IndexingParametersConfiguration(*args: Any, **kwargs: Any)

Variables

Name	Description
parsing_mode	str or BlobIndexerParsingMode Represents the parsing mode for indexing from an Azure blob data source. Known values are: "default", "text", "delimitedText", "json", "jsonArray", "jsonLines", and "markdown".
excluded_file_name_extensions	str Comma-delimited list of filename extensions to ignore when processing from Azure blob storage. For example, you could exclude ".png, .mp4" to skip over those files during indexing.
indexed_file_name_extensions	str Comma-delimited list of filename extensions to select when processing from Azure blob storage. For example, you could focus indexing on specific application files ".docx, .pptx, .msg" to specifically include those file types.
fail_on_unsupported_content_type	bool For Azure blobs, set to false if you want to continue indexing when an unsupported content type is encountered, and you don't know all the content types (file extensions) in advance.
fail_on_unprocessable_document	bool For Azure blobs, set to false if you want to continue indexing if a document fails indexing.
index_storage_metadata_only_for_oversized_documents	bool For Azure blobs, set this property to true to still index storage metadata for blob content that is too large to process. Oversized blobs are treated as errors by default. For limits on blob size, see https://learn.microsoft.com/azure/search/search-limits-quotas-capacity.
delimited_text_headers	str For CSV blobs, specifies a comma-delimited list of column headers, useful for mapping source fields to destination fields in an index.
delimited_text_delimiter	str For CSV blobs, specifies the end-of-line single-character delimiter for CSV files where each line starts a new document (for example, "\|").
first_line_contains_headers	bool For CSV blobs, indicates that the first (non-blank) line of each blob contains headers.
markdown_parsing_submode	str or MarkdownParsingSubmode Specifies the submode that will determine whether a markdown file will be parsed into exactly one search document or multiple search documents.

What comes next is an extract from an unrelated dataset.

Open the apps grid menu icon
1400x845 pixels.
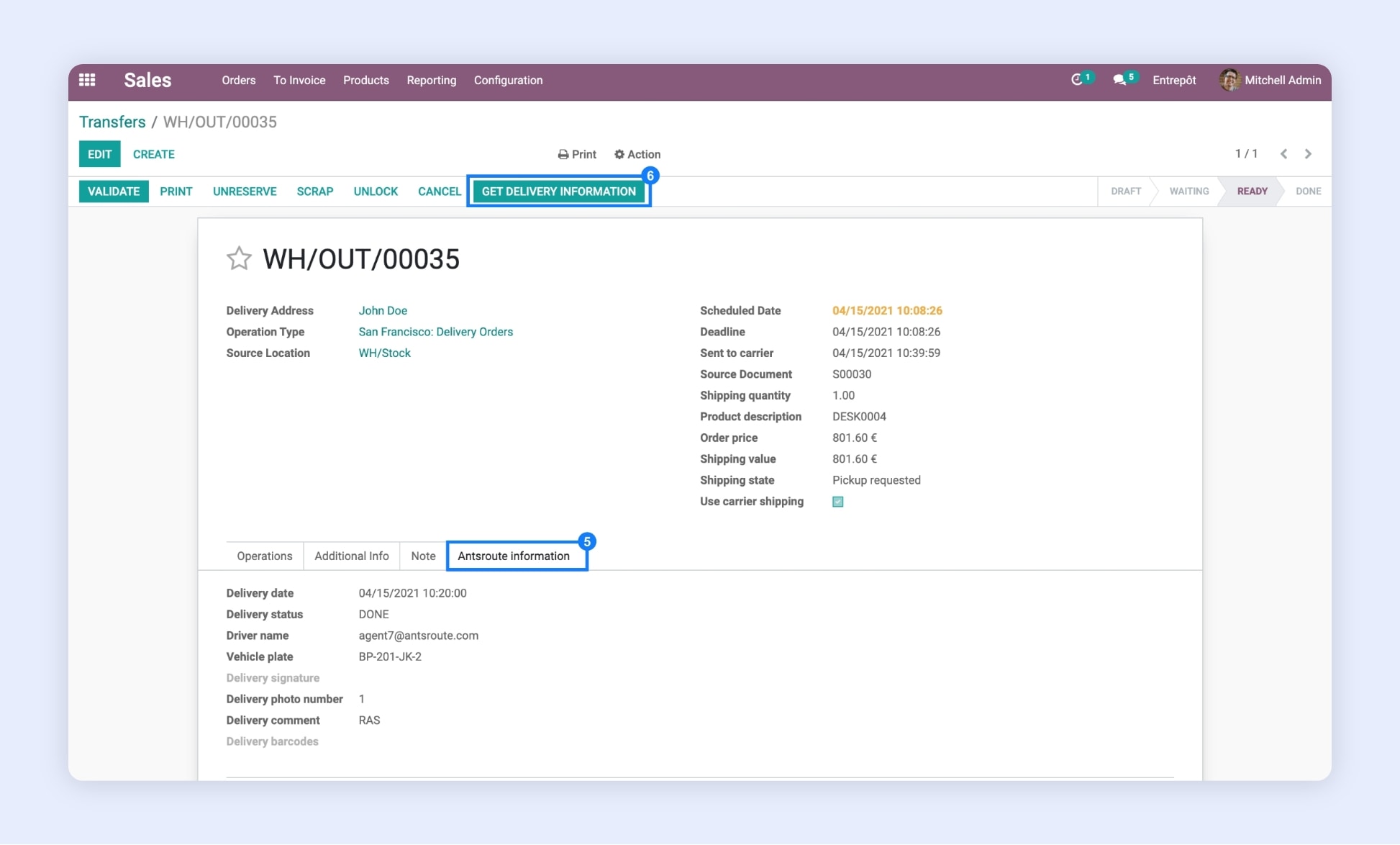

Default is `oneToMany`. Known values are: "oneToMany" and "oneToOne".
markdown_header_depth	str or MarkdownHeaderDepth Specifies the max header depth that will be considered while grouping markdown content. Default is `h6`. Known values are: "h1", "h2", "h3", "h4", "h5", and "h6".
document_root	str For JSON arrays, given a structured or semi-structured document, you can specify a path to the array using this property.
data_to_extract	str or BlobIndexerDataToExtract Specifies the data to extract from Azure blob storage and tells the indexer which data to extract from image content when "imageAction" is set to a value other than "none". This applies to embedded image content in a .PDF or other application, or image files such as .jpg and .png, in Azure blobs. Known values are: "storageMetadata", "allMetadata", and "contentAndMetadata".
image_action	str or BlobIndexerImageAction Determines how to process embedded images and image files in Azure blob storage. Setting the "imageAction" configuration to any value other than "none" requires that a skillset also be attached to that indexer. Known values are: "none", "generateNormalizedImages", and "generateNormalizedImagePerPage".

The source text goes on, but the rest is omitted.